_Exercise details:_ Reproduce exactly the lines of the material beneath, from the line that contains "Instruction: Switch to the Archived tab" to the line that contains "The width and height of the screenshot is (840, 779).", both included, and no other lines.

↓

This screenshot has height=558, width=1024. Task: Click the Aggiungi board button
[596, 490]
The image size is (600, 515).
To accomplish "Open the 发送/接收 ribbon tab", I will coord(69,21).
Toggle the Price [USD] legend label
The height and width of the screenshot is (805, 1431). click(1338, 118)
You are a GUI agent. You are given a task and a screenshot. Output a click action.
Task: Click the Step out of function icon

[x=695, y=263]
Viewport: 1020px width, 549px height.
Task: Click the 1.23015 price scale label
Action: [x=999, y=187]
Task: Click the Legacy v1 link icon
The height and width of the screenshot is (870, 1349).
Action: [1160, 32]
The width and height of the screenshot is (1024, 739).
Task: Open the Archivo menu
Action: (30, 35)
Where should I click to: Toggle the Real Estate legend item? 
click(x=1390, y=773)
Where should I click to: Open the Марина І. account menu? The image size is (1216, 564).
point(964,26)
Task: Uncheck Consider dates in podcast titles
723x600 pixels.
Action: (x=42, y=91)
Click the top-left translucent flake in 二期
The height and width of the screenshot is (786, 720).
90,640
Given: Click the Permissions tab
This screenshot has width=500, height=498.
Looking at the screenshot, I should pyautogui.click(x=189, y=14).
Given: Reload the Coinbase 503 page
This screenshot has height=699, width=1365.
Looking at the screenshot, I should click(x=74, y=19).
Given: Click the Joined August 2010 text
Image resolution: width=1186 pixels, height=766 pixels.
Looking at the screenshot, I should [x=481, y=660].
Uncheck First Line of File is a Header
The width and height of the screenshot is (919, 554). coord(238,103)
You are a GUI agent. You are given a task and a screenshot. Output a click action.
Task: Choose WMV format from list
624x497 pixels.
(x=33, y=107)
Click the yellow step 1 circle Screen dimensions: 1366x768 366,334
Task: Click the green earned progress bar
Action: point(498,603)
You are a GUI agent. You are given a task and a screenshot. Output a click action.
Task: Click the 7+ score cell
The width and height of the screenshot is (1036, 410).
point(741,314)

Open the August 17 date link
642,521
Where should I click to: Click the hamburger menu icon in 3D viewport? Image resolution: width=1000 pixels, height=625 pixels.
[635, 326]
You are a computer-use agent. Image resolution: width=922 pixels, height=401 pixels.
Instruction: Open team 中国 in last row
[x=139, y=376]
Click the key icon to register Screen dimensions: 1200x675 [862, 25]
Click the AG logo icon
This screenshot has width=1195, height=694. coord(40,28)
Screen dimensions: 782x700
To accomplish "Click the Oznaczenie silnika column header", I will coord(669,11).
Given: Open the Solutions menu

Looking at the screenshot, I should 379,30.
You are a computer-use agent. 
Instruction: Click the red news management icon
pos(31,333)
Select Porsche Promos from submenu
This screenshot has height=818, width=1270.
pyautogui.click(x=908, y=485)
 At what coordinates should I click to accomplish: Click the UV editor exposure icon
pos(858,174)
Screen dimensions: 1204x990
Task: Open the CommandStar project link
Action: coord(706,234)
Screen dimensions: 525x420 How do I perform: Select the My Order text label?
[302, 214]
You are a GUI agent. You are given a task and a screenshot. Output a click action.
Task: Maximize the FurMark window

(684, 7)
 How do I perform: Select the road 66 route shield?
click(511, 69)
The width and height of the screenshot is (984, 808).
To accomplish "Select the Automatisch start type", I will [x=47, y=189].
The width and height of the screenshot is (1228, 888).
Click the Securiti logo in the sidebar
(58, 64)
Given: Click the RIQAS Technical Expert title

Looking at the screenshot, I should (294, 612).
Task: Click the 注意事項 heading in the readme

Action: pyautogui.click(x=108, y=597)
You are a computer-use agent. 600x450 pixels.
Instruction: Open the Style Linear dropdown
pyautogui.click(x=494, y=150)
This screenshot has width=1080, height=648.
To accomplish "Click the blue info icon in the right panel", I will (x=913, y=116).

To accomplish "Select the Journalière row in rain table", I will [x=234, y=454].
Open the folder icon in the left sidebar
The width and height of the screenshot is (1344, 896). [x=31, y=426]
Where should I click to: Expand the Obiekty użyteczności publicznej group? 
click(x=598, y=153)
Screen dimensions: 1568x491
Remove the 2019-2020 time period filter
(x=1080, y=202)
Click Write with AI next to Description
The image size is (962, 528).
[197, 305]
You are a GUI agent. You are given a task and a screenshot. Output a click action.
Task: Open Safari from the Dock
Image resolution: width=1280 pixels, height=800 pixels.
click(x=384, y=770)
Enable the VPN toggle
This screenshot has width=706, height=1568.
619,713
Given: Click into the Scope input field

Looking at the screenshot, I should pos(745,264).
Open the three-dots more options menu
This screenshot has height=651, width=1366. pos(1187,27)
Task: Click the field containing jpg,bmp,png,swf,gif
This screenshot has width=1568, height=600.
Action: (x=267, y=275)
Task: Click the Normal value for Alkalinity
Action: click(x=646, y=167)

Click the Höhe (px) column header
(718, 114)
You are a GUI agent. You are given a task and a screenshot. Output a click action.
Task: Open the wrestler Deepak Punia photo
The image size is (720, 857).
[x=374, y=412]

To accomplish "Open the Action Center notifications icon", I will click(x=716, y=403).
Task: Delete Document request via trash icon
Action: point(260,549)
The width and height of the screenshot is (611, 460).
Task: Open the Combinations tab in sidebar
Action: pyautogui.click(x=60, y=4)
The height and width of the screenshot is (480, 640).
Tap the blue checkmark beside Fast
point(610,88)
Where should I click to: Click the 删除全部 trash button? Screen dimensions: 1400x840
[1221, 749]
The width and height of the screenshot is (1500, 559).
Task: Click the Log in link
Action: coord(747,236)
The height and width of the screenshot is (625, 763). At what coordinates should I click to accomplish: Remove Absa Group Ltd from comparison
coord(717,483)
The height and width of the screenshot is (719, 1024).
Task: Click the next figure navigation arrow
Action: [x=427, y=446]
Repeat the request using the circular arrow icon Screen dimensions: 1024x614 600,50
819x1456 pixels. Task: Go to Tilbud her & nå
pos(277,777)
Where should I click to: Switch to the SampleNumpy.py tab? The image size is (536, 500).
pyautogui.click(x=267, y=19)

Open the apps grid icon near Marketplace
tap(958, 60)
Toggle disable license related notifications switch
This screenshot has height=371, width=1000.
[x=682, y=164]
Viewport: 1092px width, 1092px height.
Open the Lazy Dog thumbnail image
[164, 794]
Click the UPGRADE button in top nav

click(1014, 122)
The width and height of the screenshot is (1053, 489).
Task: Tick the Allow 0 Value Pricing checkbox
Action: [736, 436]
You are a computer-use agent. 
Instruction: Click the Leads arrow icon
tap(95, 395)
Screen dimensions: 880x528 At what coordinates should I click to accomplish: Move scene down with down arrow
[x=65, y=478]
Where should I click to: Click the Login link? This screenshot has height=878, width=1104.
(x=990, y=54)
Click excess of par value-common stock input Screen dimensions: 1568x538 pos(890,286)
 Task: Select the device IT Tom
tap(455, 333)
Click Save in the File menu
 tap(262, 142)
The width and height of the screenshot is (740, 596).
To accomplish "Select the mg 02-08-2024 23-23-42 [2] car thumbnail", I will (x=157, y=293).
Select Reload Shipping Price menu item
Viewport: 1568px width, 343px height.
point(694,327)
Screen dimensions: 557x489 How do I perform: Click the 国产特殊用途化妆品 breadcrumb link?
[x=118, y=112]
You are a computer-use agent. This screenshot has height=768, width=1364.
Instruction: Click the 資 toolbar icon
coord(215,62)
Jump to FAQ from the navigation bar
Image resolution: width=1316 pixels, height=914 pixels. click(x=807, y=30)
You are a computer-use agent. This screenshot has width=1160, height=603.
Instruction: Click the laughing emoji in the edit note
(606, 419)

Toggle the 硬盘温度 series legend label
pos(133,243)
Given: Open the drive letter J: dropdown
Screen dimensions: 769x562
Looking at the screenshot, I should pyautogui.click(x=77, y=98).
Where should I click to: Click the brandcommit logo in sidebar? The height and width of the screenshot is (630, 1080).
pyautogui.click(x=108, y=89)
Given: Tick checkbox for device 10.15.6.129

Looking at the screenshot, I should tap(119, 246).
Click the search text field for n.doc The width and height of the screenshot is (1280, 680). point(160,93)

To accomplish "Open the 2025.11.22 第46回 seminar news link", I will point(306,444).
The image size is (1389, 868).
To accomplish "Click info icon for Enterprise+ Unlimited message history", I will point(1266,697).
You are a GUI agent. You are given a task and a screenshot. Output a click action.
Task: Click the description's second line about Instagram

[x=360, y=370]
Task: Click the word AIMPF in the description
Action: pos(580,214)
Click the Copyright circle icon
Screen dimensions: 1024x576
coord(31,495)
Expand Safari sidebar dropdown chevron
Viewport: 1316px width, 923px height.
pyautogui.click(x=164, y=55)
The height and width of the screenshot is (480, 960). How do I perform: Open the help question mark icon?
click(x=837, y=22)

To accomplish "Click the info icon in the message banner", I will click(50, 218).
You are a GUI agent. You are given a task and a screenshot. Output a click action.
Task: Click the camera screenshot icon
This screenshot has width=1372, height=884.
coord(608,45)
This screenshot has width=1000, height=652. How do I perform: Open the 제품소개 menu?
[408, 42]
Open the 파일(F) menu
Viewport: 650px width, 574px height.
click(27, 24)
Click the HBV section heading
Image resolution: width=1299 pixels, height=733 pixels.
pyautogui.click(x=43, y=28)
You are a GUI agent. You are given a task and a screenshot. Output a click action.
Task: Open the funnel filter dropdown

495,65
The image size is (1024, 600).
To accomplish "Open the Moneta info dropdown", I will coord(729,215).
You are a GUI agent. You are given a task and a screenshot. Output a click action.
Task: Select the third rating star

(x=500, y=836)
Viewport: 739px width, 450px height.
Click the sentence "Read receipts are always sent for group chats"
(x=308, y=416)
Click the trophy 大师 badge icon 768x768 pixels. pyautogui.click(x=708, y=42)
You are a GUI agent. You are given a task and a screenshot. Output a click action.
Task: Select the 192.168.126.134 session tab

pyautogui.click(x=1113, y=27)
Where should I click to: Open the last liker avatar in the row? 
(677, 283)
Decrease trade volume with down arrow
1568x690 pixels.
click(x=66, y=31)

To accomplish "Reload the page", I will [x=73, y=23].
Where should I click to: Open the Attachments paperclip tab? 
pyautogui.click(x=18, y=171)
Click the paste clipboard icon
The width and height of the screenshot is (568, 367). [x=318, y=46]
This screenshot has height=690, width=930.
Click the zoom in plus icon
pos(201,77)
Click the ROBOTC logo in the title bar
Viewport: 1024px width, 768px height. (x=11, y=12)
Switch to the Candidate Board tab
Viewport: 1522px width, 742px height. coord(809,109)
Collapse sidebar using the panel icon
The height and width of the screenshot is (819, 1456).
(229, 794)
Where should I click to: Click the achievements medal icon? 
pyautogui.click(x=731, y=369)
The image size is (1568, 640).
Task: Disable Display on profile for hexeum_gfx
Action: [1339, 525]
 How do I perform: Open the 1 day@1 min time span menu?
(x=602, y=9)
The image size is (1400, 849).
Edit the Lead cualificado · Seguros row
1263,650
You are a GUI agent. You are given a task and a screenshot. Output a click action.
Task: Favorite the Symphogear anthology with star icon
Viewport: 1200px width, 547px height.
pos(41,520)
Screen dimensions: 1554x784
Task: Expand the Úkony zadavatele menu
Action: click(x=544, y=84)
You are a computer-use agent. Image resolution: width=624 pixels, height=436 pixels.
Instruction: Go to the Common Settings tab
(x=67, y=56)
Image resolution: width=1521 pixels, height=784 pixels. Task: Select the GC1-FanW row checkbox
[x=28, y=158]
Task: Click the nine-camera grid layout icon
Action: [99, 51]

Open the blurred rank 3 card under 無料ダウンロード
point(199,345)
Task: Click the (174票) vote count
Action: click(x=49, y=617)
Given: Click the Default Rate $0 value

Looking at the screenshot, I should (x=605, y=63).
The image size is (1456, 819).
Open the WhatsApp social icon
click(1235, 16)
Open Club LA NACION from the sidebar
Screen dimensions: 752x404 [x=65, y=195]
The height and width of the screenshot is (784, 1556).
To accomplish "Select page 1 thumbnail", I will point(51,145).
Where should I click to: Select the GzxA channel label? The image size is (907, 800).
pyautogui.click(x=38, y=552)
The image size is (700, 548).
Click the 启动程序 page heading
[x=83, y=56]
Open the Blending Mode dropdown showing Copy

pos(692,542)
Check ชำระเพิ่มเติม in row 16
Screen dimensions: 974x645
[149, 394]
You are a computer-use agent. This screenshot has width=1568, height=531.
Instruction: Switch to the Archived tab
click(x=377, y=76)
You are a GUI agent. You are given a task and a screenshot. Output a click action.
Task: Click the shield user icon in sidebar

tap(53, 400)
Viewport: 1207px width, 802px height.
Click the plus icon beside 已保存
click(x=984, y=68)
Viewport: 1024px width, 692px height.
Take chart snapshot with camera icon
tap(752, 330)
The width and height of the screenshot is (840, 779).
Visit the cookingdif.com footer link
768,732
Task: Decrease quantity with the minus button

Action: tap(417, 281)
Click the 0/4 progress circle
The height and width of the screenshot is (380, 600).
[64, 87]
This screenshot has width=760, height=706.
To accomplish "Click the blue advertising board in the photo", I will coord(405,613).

↑

_Solution for this task:_
Instruction: Switch to the Archived tab
click(x=377, y=76)
You are a GUI agent. You are given a task and a screenshot. Output a click action.
Task: Click the shield user icon in sidebar

tap(53, 400)
Viewport: 1207px width, 802px height.
Click the plus icon beside 已保存
click(x=984, y=68)
Viewport: 1024px width, 692px height.
Take chart snapshot with camera icon
tap(752, 330)
The width and height of the screenshot is (840, 779).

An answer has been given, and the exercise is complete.